__The task__
Copy each of the rows below word for word, leaving out the pictures.

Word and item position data
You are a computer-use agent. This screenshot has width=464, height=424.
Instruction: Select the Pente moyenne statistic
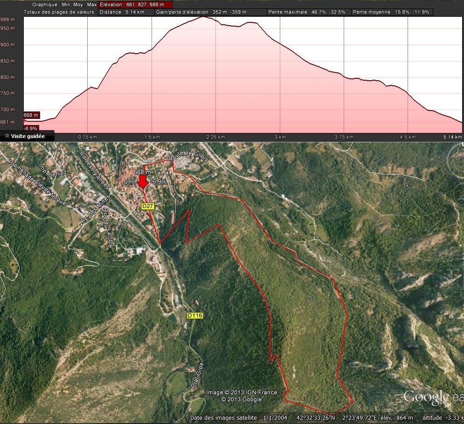click(392, 12)
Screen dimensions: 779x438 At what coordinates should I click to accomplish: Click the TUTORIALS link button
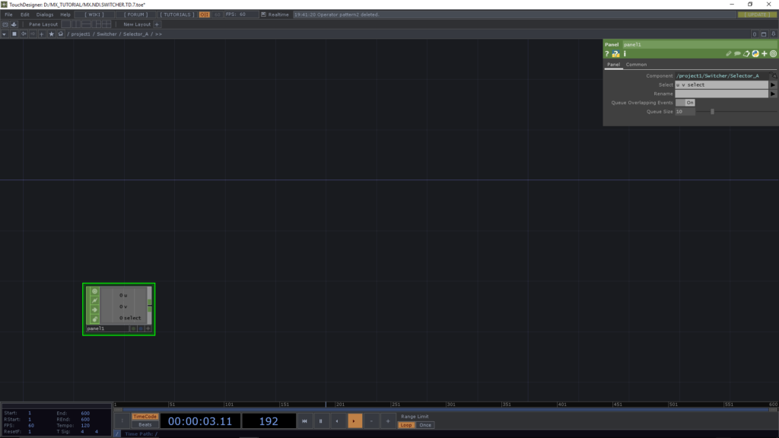point(176,14)
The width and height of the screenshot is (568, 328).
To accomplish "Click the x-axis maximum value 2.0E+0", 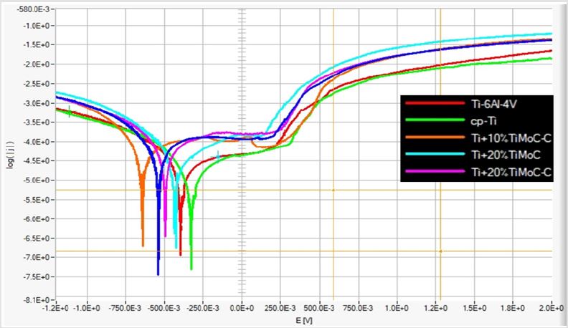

__Result for this task__
You are a computer-use agent. This screenshot has width=464, height=424.
Instruction: Select the Pente moyenne statistic
click(392, 12)
Screen dimensions: 779x438 At what coordinates should I click to accomplish: Click the TUTORIALS link button
point(176,14)
The width and height of the screenshot is (568, 328).
To accomplish "Click the x-axis maximum value 2.0E+0", 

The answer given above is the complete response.